Jakarta, Aktual.com — Gabungan dari berbagai elemen masyarakat Maluku meminta pembangunan kilang LNG Blok Masela jangan sampai menimbulkan rusaknya ekosistem alam sebesar 800 hektar yang sebanding dengan kehilangan kekayaan negara sebesar Rp18 Triliun. Selain itu, jika skema pembangunan kilang dilakukan di darat, maka akan menimbulkan konflik horizontal antar masyarakat akibat proses pembebasan lahan.

“Siapa yang bisa menjamin tidak ada konflik sosial dari pengembangan blok darat? Belum lagi nanti akan ada migrasi besar-besaran sejumlah 800,000 tenaga kerja,” kata juru bicara Koalisi Masela Azis Tunny, Selasa (26/1).

Poin lain yang ditambahkan Azis adalah potensi disintegrasi antara kabupaten Maluku Barat Daya dan Maluku Tenggara Barat. “Kalau pakai skema onshore, pasti akan muncul kecemburuan sosial antara dua kabupaten ini. Apabila ini terjadi, kami tidak ingin salah satu kabupaten ini terjadi konflik, bahkan memisahkan diri dari Indonesia.”

Azis menambahkan, koalisi ini didirikan dengan maksud untuk mengingatkan pemerintah pusat maupun propinsi, untuk mengedepankan sisi lingkungan dan sosial, lebih dari pemasukan negara saja. “Kami terdiri berbagai kalangan, baik akademisi, aktivis lingkungan serta budayawan. Koalisi ini juga akan memberikan masukan mereka kepada Presiden Joko Widodo dalam waktu dekat.

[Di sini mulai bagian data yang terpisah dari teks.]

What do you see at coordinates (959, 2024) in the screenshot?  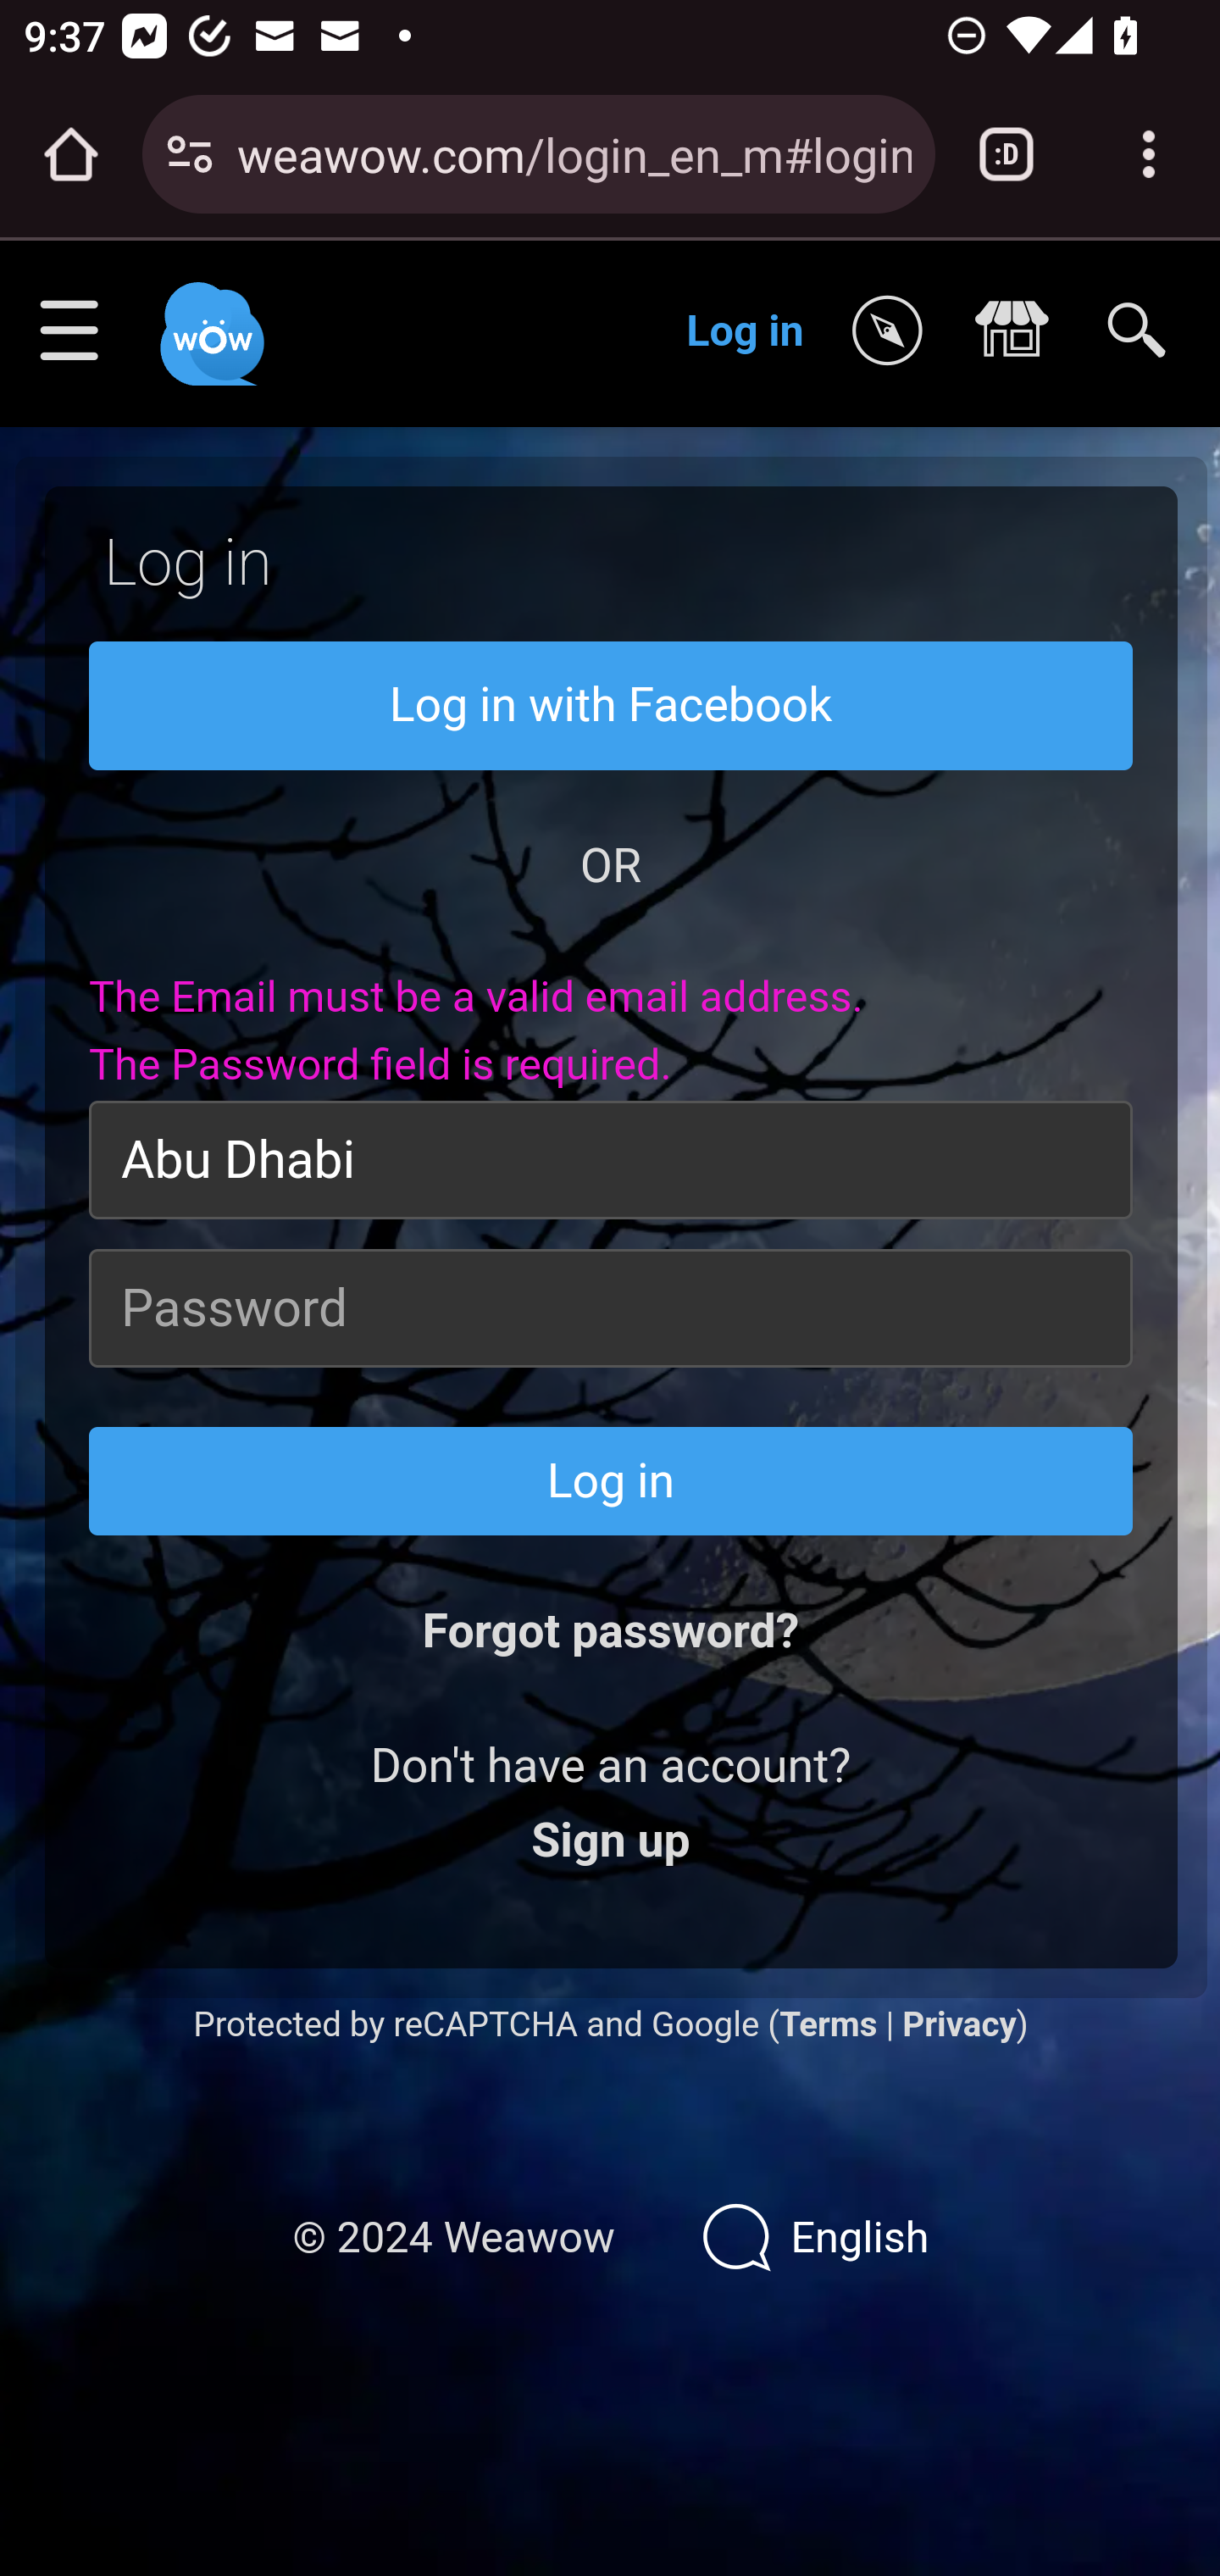 I see `Privacy` at bounding box center [959, 2024].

“Kami akan memberikan usulan kepada Pak Jokowi untuk menerapkan archipelagic and maritime framework, bukan continental concept. Tujuannya adalah untuk memberikan teladan pembangunan kemaritiman kepada seluruh masyarakat Indonesia, khususnya Maluku.

Budayawan Maluku Rudi Fofid berharap agar masyarakat Maluku menjadi tumpuan industri maritim Indonesia ke depannya. “Apalagi dengan skema terapung, orang-orang Maluku ke depannya pasti akan jadi ahli di bidang maritim, terutama bidang migas laut dalam,” ucap Rudi.

Senada dengan Rudi, salah satu tokoh pemuda Maluku Fagi Karim Fakaubun menjelaskan bahwa perusahaan daerah ke depannya dapat berpartisipasi dalam blok Masela. Menurut Fagi, saat ini Maluku memiliki perusahaan dock dan perkapalan di Wayame yang memiliki potensi untuk berkembang.

Apabila skema offshore diterapkan, ke depannya dock di Wayame dapat menjadi fasilitas pendukung bagi skema terapung. Implikasinya adalah Pendapatan Asli Daerah (PAD) Maluku akan meningkat ke depannya, seiring dengan meningkatnya aktivitas di Wayame.

“Semoga kita dapat mengangkat wibawa Maluku ke depannya bersama-sama, terutama mengangkat Maluku dari ketertinggalan dengan provinsi di sekitarnya,” kata Fagi.